In August 2010, England played Pakistan in a series of test matches.  A News of the World sting led to the investigation and prosecution of three players, the captain and two bowlers for corruption.  All three pleaded not guilty, and were convicted at their trial which ended in November last year.

Rather than fixing the result of the game, this was an example of spot-fixing when bets are placed on aspects of the game, such as when a no-ball will be bowled, or how many runs will be scored in a particular over.  Vast sums of money are bet, particularly on the sub-continent, on such matters, and corrupt players can clearly deliver on these types of bets.
Salman Butt, the Pakistan captain during that Test and a man described by the judge as “the orchestrator of this activity", was jailed for 30 months. 

Mohammed Asif who bowled one of three pre-arranged no-balls at the centre of the conspiracy, was given a year in prison.
Mohammad Amir, who at the time of his crime was only 18 years old, was given a six-month sentence.

The judge’s comments when sending all three players to jail sum things up far better than I can. 

Mr Justice Cooke said: "The [essence] of the offences committed by all four of you is the corruption in which you engaged was in a pastime the very name of which used to be associated with fair dealing on the sporting field," said the judge. "'It's not cricket' was an adage."

Although Butt had falsely protested his innocence throughout, his ban from all forms of cricket issued by its world governing body and extending for at least five years led the judge to reduce his custodial sentence by 18 months. The two bowlers are serving similar minimum five-year bans from the International Cricket Council. "That is the punishment imposed by the cricket authorities," said the judge, "but these crimes of which you have been convicted require that a sentence be imposed which marks them for what they are and act as a deterrent for any future cricketers who may be tempted.

DATA RECORDS —
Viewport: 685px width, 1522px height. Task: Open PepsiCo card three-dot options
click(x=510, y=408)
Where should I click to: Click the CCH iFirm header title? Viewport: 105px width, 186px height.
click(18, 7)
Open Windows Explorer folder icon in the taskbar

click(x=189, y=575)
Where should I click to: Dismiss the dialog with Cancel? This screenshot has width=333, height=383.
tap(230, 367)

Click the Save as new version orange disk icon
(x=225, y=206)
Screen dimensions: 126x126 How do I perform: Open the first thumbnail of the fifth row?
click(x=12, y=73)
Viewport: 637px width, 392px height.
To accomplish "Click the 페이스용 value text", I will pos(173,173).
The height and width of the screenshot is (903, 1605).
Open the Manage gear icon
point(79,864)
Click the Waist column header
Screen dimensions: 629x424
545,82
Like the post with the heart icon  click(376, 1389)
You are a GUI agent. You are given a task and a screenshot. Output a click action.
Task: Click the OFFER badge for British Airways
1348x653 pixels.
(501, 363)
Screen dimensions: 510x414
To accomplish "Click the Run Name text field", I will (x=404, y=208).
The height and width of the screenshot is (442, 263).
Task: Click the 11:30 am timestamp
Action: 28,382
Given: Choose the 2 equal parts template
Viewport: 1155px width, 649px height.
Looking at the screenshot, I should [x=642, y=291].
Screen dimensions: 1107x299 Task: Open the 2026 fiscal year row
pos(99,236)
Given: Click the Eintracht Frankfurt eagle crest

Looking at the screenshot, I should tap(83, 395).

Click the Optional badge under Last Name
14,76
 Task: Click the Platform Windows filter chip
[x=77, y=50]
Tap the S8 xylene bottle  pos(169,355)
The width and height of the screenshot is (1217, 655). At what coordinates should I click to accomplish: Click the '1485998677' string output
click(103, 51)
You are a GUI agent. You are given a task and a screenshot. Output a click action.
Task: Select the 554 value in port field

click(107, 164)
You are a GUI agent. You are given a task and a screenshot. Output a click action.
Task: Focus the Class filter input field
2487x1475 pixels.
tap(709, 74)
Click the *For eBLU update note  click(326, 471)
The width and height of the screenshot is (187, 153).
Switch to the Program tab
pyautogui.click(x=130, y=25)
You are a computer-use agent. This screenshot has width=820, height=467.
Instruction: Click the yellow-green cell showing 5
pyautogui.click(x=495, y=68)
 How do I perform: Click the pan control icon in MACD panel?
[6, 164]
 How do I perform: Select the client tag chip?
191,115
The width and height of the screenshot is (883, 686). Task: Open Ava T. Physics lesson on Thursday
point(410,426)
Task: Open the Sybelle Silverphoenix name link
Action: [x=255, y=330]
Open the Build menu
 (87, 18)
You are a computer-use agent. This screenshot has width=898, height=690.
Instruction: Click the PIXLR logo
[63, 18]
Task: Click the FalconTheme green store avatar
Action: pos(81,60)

TO-DO LIST —
(A) From the cricket spot-fixing text, extract the passage starting at "In August 2010, England" and ending at "November last year.".
(B) Write the next part of the text about the Pakistan cricket spot-fixing case, beginning right after its final sentence.

EXPECTED OUTPUTS —
(A)
In August 2010, England played Pakistan in a series of test matches.  A News of the World sting led to the investigation and prosecution of three players, the captain and two bowlers for corruption.  All three pleaded not guilty, and were convicted at their trial which ended in November last year.

(B)
"These offences, regardless of pleas, are so serious that only a sentence of imprisonment will suffice to mark the nature of the crimes and to deter any other cricketer, agent or anyone else who considers corrupt activity of this kind, with its hugely detrimental impact on the lives of many who look to find good honest entertainment and good-hearted enjoyment from following an honest, albeit professional sport."

"Now, whenever people look back on a surprising event in a game or a surprising result or whenever in the future there are surprising events or results," said the judge, "followers of the game who have paid good money to watch it live or to watch it on TV will be led to wonder whether there has been a fix and whether what they have been watching is a genuine contest between bat and ball. What ought to be honest sporting competition may not be such at all."

Interestingly this is a case which shows the concurrent jurisdiction between the criminal law and the sports authorities, and I would argue that both have a role to play whenever a sportsman is convicted of a crime involving conduct on the field of play, whether it is an offence of violence or of dishonesty.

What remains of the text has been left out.